(Problem statement) Find the lines holding the string "link" in the data, then copy all of them.

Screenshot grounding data
=====
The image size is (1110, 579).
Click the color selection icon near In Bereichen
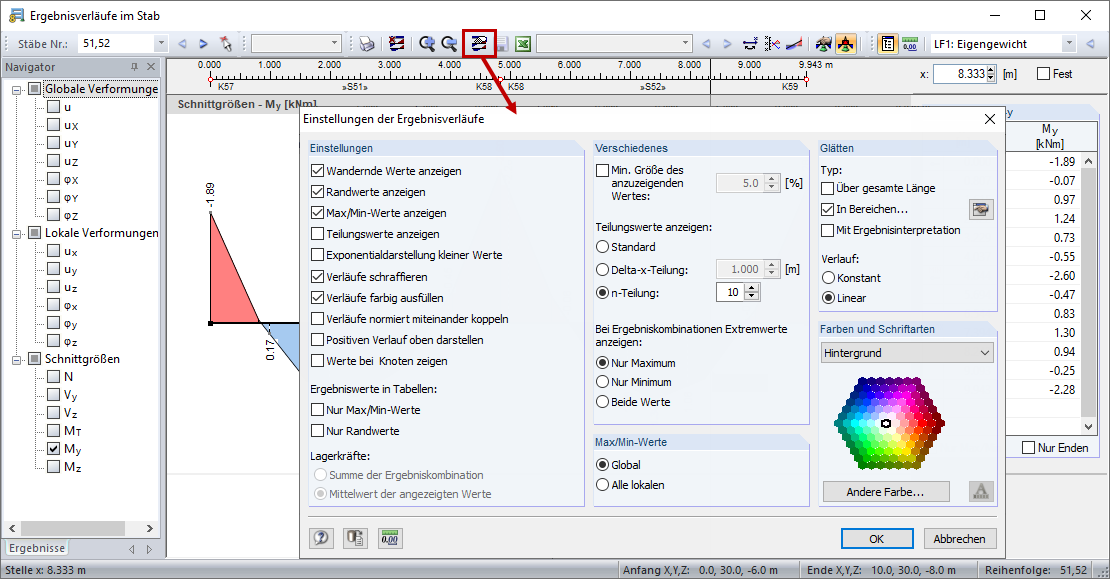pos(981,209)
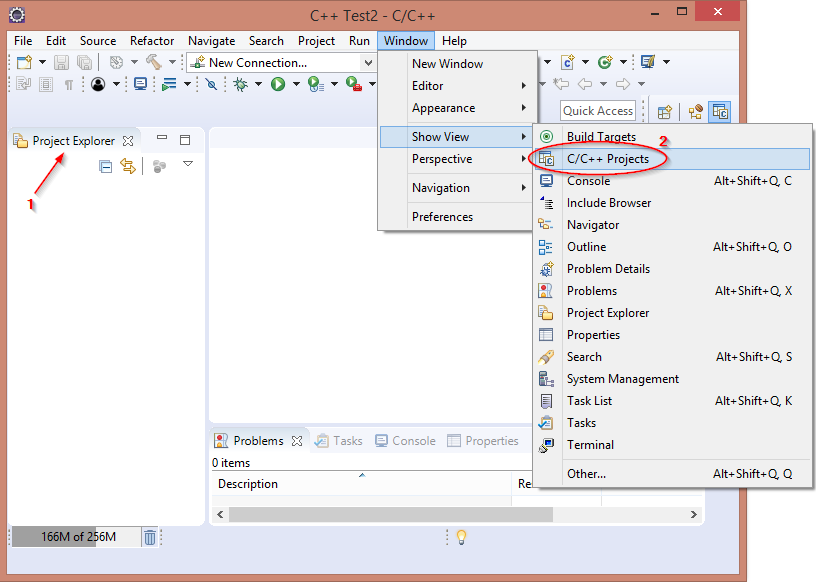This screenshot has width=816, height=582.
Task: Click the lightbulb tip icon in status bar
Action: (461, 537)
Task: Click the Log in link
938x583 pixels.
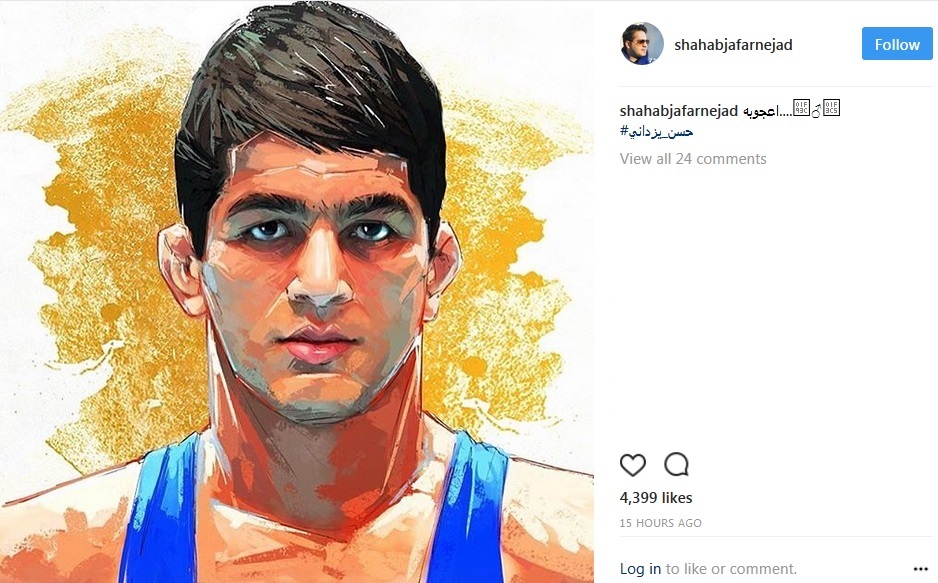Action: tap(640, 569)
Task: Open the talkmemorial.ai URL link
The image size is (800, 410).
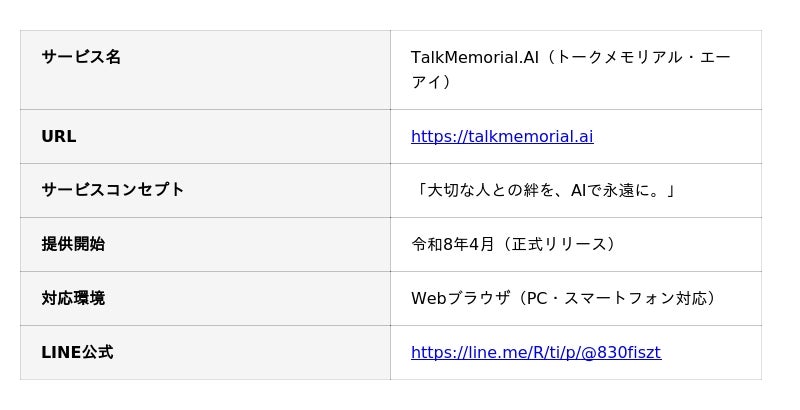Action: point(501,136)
=====
(Output of the task)
Task: Click the Log in link
Task: Open the talkmemorial.ai URL link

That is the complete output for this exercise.